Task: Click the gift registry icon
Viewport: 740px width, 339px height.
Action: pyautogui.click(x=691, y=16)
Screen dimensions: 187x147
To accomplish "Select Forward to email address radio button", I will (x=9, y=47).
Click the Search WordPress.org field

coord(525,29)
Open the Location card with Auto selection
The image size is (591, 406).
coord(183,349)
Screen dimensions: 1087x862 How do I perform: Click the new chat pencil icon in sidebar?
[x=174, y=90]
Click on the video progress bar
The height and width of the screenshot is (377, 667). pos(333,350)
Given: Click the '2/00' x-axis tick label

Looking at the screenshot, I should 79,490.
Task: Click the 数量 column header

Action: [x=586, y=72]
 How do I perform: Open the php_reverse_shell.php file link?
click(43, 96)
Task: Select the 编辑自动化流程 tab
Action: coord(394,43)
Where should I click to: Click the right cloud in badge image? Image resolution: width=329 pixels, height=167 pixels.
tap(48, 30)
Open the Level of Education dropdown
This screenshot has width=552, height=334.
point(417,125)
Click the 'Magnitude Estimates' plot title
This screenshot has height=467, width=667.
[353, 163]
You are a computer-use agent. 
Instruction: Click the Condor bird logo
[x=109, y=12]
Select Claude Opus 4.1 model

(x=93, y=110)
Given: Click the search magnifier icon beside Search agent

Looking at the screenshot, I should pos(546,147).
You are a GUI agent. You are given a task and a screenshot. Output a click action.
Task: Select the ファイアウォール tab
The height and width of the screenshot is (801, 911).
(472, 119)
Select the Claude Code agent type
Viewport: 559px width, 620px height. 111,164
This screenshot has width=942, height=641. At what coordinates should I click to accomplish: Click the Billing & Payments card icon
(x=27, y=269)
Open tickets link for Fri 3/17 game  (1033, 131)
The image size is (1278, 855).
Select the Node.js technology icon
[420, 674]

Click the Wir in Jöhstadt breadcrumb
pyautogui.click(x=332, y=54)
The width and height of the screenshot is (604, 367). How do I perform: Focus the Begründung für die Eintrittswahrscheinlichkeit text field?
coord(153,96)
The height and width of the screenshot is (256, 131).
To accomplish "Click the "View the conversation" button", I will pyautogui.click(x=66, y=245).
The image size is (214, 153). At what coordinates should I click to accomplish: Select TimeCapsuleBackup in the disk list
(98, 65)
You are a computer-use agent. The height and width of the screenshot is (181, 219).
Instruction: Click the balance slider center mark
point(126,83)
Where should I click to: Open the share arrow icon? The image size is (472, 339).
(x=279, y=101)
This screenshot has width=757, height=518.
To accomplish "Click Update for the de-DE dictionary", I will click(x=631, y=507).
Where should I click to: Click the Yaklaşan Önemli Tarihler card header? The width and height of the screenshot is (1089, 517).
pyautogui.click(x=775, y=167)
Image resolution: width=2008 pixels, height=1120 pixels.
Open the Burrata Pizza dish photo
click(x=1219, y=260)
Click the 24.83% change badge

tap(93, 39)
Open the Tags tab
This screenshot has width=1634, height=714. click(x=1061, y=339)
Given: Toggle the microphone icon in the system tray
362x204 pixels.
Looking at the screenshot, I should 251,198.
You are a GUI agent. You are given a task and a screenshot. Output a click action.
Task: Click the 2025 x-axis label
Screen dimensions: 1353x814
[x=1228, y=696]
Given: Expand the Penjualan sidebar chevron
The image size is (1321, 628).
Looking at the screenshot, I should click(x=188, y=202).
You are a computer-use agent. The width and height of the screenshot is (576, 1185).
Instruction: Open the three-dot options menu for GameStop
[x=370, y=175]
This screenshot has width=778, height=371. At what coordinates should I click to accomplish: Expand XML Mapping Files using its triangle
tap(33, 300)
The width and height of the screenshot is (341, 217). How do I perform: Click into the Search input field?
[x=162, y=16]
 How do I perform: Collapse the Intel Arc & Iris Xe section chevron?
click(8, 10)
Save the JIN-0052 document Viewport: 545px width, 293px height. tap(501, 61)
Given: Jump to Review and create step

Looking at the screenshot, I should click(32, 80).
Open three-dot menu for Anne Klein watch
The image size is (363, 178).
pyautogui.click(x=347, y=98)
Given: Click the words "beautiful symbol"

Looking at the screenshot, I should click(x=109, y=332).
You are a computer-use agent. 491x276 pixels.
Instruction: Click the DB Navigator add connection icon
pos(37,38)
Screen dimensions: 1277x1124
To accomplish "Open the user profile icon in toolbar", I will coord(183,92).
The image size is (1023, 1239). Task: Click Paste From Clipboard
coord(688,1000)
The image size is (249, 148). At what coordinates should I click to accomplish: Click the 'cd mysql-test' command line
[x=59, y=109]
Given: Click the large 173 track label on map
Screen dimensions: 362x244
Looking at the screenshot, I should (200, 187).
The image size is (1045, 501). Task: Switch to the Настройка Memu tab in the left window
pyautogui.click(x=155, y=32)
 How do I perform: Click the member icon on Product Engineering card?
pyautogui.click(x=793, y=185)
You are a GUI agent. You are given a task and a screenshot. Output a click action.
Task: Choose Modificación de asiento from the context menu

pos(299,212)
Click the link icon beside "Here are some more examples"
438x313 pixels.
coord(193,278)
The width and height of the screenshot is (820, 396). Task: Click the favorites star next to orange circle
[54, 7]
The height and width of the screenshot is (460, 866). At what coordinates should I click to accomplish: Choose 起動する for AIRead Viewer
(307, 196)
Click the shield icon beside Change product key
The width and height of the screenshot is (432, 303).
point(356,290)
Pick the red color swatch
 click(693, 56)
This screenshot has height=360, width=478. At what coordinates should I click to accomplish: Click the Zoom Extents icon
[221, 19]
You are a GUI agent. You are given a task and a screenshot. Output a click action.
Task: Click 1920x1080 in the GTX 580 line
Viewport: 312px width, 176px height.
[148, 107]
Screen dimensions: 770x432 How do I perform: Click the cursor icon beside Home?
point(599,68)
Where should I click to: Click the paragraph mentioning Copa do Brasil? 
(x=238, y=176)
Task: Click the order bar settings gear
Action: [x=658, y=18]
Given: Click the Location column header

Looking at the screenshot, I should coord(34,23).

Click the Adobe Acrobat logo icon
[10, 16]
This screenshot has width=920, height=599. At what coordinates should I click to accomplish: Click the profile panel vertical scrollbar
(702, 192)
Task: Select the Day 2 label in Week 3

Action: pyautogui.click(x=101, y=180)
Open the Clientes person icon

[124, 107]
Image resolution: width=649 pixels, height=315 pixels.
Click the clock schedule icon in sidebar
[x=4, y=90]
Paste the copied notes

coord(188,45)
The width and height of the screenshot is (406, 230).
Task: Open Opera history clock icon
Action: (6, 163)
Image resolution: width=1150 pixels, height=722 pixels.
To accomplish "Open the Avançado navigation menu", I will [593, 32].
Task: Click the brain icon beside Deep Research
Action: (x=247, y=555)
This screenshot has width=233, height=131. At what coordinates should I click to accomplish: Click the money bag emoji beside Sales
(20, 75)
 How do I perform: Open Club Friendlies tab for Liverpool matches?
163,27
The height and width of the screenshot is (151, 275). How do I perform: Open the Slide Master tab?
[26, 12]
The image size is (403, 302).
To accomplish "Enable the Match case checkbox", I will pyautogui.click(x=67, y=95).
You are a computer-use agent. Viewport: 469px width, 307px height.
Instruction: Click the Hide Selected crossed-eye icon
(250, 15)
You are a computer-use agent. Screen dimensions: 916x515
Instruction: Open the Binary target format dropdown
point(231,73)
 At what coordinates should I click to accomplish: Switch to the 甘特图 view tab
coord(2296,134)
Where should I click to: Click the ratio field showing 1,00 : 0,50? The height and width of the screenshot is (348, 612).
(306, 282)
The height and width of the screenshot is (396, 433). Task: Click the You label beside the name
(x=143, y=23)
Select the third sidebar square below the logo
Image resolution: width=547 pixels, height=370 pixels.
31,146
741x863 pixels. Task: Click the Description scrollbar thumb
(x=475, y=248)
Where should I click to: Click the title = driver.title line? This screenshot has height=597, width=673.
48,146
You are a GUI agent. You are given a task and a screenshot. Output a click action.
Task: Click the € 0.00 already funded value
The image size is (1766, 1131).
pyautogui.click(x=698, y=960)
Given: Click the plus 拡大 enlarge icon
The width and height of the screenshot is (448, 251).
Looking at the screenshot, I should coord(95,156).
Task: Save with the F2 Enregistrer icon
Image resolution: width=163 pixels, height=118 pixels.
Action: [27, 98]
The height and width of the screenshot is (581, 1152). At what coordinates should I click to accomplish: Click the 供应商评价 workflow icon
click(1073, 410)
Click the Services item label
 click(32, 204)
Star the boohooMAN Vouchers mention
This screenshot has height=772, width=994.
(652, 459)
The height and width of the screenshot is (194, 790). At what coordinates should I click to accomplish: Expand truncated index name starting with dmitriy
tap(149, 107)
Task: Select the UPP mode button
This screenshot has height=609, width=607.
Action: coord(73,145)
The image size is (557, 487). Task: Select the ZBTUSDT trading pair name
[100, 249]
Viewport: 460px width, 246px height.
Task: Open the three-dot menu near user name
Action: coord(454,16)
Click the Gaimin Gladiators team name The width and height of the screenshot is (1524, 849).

▶ _EXERCISE_: For this exercise, find all lines in the records containing the word "Save" and copy them.

▶ _WRITTEN RESPONSE_:
Save the JIN-0052 document Viewport: 545px width, 293px height. tap(501, 61)
Task: Save with the F2 Enregistrer icon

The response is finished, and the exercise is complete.